Survie

Janek Kuzkiewicz, auteur du rapport de la CISL sur la Birmanie : « La firme nie mais le travail forcé continue »

Publié le 21 octobre 2002 - Pierre Caminade

Libération, France, 21 octobre 2002.

Janek Kuzkiewicz est directeur adjoint des droits humains et syndicaux à la CISL, la Confédération internationale des syndicats libres [1], et auteur d’un rapport sur la Birmanie qui dénonce la « complicité » actuelle de TotalFinaElf dans les violations aux droits de l’homme de la junte.

Entretien.

Quelles nouvelles preuves apportez-vous sur l’implication de TotalFinaElf dans le travail forcé en Birmanie ?

Pas moins de 16 villages ont été forcés de participer en avril dernier à la construction d’une route à proximité du gazoduc. Mais alors qu’on avait assuré aux familles ­ un millier de personnes ­ qu’elles seraient payées, elles n’ont rien perçu. TotalFinaElf se défend en disant avoir un contrat uniquement avec l’armée, qu’elle paie pour assurer la sécurité du gazoduc. Et assure lui avoir demandé de ne plus avoir recours au travail forcé. Mais, de fait, elle accepte de lui sous-traiter du travail. Et se cache derrière son contrat sans chercher à voir les atteintes aux droits de l’homme...

Quelle est la nouveauté de ces accusations par rapport aux précédentes ?

La nouveauté, c’est qu’en dépit des efforts de communication de TotalFinaElf, la situation n’a pas changé, bien au contraire. Dès le début des travaux, le travail forcé et le déplacement de populations se sont multipliés. Et TotalFinaElf a nié. Une fois le gazoduc fini, la firme, pour l’exploiter, a sous-traité la sécurité (escorte des expatriés, construction de routes, postes de gué) à l’armée qui force la population à travailler sans la payer. Et Total s’évertue à nier. Malgré une pause l’an passé après une inspection de l’OIT (Organisation internationale du travail, ndlr), le travail forcé reprend de plus belle. Et Total nie encore.

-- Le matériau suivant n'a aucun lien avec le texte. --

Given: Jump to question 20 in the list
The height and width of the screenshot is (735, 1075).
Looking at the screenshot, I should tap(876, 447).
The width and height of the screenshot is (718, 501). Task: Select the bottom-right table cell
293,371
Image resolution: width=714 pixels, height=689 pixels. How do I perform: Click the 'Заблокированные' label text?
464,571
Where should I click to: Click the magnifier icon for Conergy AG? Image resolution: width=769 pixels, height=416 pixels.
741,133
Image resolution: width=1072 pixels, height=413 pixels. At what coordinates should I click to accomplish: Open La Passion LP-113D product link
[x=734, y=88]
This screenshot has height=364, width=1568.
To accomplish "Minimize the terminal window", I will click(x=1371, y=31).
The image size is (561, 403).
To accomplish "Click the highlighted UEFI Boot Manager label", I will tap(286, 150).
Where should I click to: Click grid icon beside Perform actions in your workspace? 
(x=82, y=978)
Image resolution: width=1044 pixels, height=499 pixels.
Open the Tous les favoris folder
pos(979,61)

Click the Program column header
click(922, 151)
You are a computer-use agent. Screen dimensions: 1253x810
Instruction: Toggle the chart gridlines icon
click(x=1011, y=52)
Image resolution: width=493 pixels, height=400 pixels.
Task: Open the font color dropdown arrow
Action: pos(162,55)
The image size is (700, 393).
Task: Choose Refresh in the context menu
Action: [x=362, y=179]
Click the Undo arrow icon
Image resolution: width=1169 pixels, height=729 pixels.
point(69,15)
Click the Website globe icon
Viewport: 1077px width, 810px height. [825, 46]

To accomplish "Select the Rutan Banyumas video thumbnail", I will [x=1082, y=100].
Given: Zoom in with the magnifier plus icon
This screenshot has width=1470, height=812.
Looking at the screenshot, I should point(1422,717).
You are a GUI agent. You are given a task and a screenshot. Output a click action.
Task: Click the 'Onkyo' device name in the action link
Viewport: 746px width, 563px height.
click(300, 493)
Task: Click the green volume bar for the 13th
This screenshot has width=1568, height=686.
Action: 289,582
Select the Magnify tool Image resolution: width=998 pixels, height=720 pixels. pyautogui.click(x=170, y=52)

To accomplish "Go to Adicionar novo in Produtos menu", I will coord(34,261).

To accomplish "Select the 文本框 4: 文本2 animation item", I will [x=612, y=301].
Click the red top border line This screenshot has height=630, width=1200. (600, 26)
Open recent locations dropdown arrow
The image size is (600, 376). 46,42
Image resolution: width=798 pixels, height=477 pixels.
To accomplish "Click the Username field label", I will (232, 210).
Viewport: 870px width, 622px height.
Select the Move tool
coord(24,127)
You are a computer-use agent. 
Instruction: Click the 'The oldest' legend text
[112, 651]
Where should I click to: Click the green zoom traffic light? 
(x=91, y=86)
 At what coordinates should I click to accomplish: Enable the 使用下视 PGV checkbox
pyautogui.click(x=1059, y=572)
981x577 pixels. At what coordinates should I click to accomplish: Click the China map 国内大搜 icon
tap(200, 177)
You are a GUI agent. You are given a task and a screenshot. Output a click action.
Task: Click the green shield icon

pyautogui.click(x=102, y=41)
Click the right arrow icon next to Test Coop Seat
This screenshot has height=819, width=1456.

Avez-vous tenté de contacter le groupe ?

Non, c’est une perte de temps. Il se borne à assurer que les accusations sont infondées, qu’il a un code de conduite et travaille dans la transparence. Il assure avoir ouvert des écoles et des dispensaires, voire des élevages de poulets. Mais il ferme les yeux sur le reste. La conscription imposée par l’armée et le travail forcé s’aggravent. Les groupes syndicaux deviennent le centre de violentes attaques. Et l’investissement des multinationales, comme TotalFinaElf, contribue à maintenir la junte en place.

Comment expliquez-vous que TotalFinaElf tolère une telle situation ?

Le groupe n’a toujours pas compris qu’il va se trouver face à une situation de plus en plus inconfortable, confronté à deux procédures judiciaires en France et en Belgique, et une autre, plus indirecte, aux Etats-Unis. De nombreuses firmes sont pourtant déjà parties de Birmanie ou s’apprêtent à le faire, comme Premier Oil. D’autres comme Shell au Nigeria, ont commencé, même timidement, à tirer les leçons de leur implication directe ou indirecte dans les violations des droits de l’homme. Pas TotalFinaElf.

Par Christian LOSSON

© Libération

[1La CISL représente 157 millions de travailleurs de 225 organisations affiliées, réparties dans 148 pays.